The lost art of the hang out, plus aloneness vs. solitude, The Village Voice, Truman Capote, killer warthogs, Bigfoot, scams, and more.

By Cary Littlejohn

I’m going back to Wyoming for the first time since I moved away in 2022. A lot has changed in my life since I left (not all for the good), and I know that a lot has changed there, too. 

The young bucks who were my contemporaries in the newsroom, chasing stories and trying to stay on the good side of our veteran editor/publisher, are now the bosses, after our mentor (who first recruited and brought all of us together in the first place) sold the paper and retired. I read in the paper that my favorite coffee shop is no longer located where I see it in my mind’s eye, though thankfully it’s still in business close by. 

Lots will undoubtedly have remained unchanged. Wyoming’s harsh weather, its incredible vistas and landscapes, the wildlife, and, for better and for worse, the people.

I’m excited by that last bit for a simple if unsexy reason: unstructured hanging out. I’m looking forward to a lack of definite plans but still getting to sit and talk with interesting people whom I love dearly. It used to be the backbone of my working and non-working life; my work group was my friend group, and my friends were my coworkers. It felt a great deal like The Office or Parks and Rec, the way those characters lives kind of lost the line distinguishing between work and play. It’s not a stretch to say that if I hadn’t loved my coworkers, I might have been completely alone out there. But instead of constantly seeking a break from them, I sought more and more time with them, but time just to be in their company, without the pressure of looming deadlines or interviews to conduct or click-clacking of keyboards. 

But as I was reading Derek Thompson’s recent piece in The Atlantic, I saw myself as its target audience.

Why Americans Suddenly Stopped Hanging Out
Too much aloneness is creating a crisis of social fitness.

It was, in short, about how we, as Americans, don’t do a great job of hanging out anymore. Social gatherings of friends seem a thing of the past, and the trend is even more troubling for younger demographics. 

When I think about whether I recognize those trends, I must confess that I do. And a large part of what I lost in the way of social hanging out sessions with friends was made real by moving away from them in the first place. 

Now, don’t get me wrong: I’m neither alone nor friendless here. My girlfriend, whom I’d have never found had I not moved back, is a constant companion. And many of those I held dear from my previous life in Columbia were luckily still here when I returned.

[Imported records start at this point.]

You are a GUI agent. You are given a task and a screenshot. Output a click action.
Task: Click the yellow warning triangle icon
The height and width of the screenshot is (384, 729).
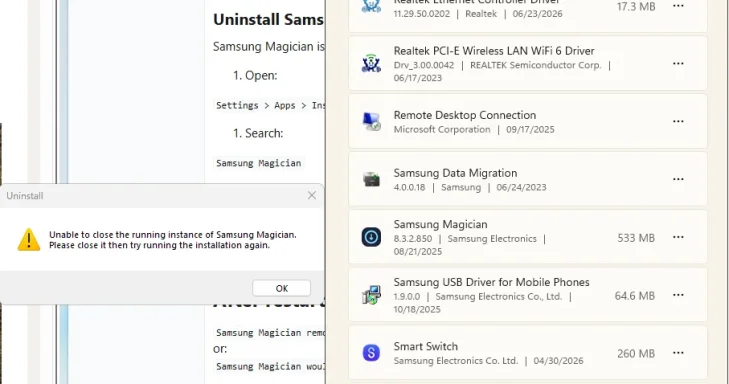29,239
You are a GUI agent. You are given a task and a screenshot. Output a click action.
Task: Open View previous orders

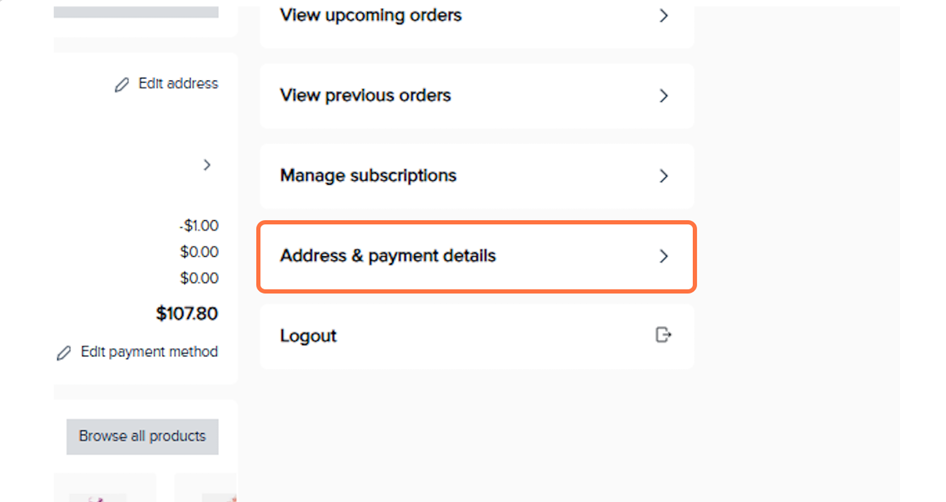pos(365,96)
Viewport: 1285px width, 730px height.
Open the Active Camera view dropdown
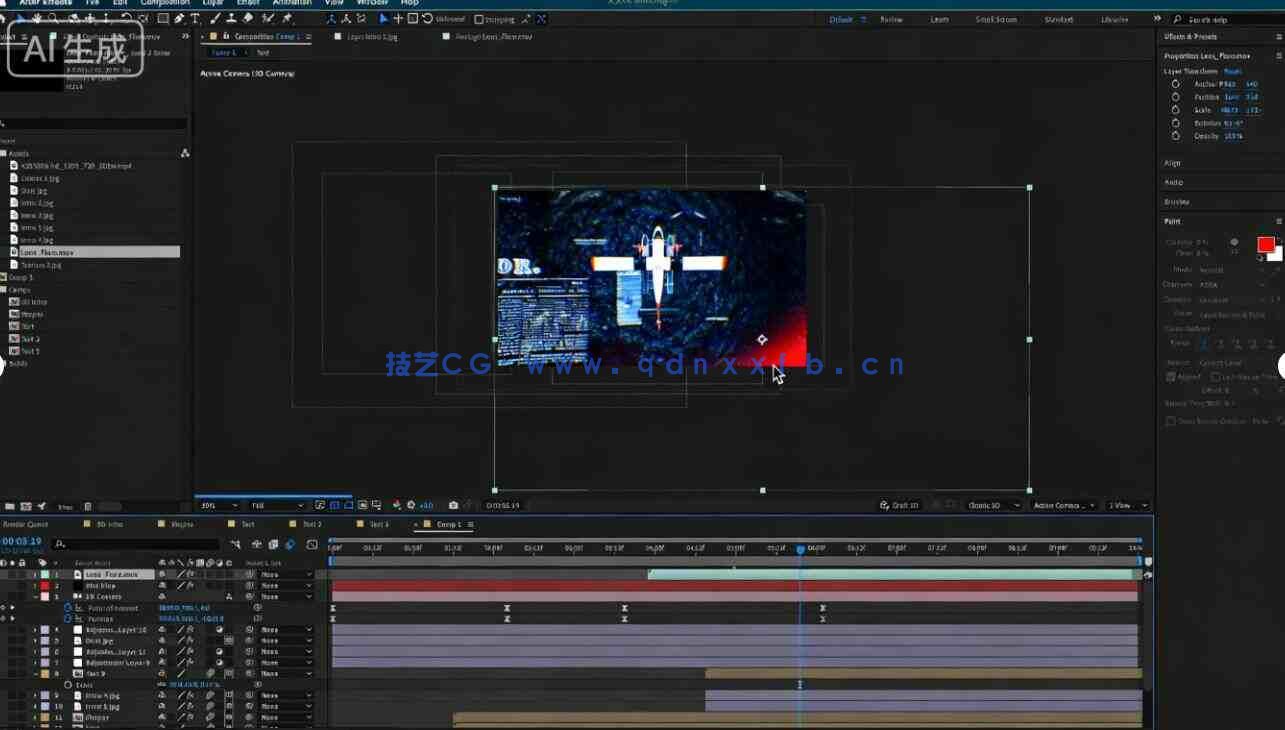click(x=1064, y=505)
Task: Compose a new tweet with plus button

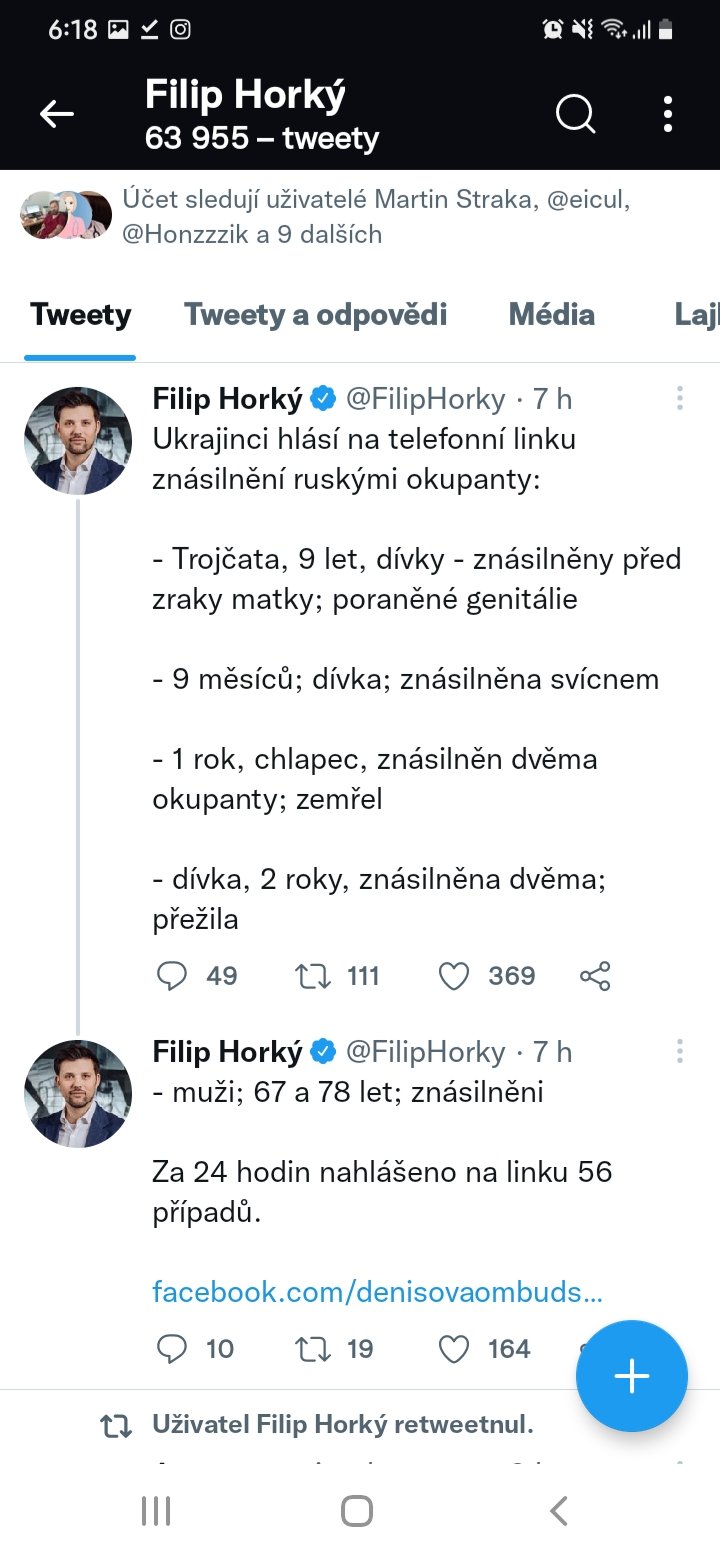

But “hanging out” conjures a sense of the unstructured. That’s why the term used to be our go-to stand-in when our parents wondered what we’d been doing for the hours and hours we’d been away from the house: “Nothing. Just hanging out.” We weren’t being evasive or secretive; we simply hadn’t been doing anything that was so easily labeled. But we’d been doing it together and we’d enjoyed that part of it, you know?

That’s not my reality now. With my girlfriend, sure. We have as many date nights and actual plans as we do evenings on the couch, each reading our own book or watching a show together or getting lost in some totally random conversation, some deep and meaningful while others silly and absurd.

But with other friends, it’s almost exclusively planned. And painfully so. Short-notice meet-ups are rare. We need schedules, plans. Put me on your calendar and know this “event” (i.e., just dinner at a random spot) is coming up. I don’t know if I’ve ever worried about what it says about us or life in general; I’ve just come to accept it as the way things are now.

My time in Wyoming was one of the first since high school and college where my life reminded me of the sitcoms I grew up watching. Friends and How I Met Your Mother were staples of my high school memories; watching reruns and DVDs of the former and catching up on the latter in real time.

One of the things that I loved about both of those shows was how friend-centric they both were. It was intoxicating to think of life in a big city that was otherwise unknown and big and uncaring, but you made it through all that with a core group of friends. They were your life support. They were where you went every single day, without fail and without surprise. 

Think about it: You rarely saw the Friends characters alone at Central Perk, and if they were alone, the show would deliver at least one more of them walking through the door any minute. The same with the bar in How I Met Your Mother. Even though they had cell phones in that show, they still went to a place when looking for a person, fairly certain they’d find him or her there. 

That broken-in sense of routine and regularity was appealing to a kid from a town so small that we didn’t have a place where that could be our reality. The rural version of that was a crew of people who’d sit in the Walmart parking lot, in a corner far away from the store and thereby unlikely to rankle any customers actually trying to park for their shopping, and just see who’d come by to join them. 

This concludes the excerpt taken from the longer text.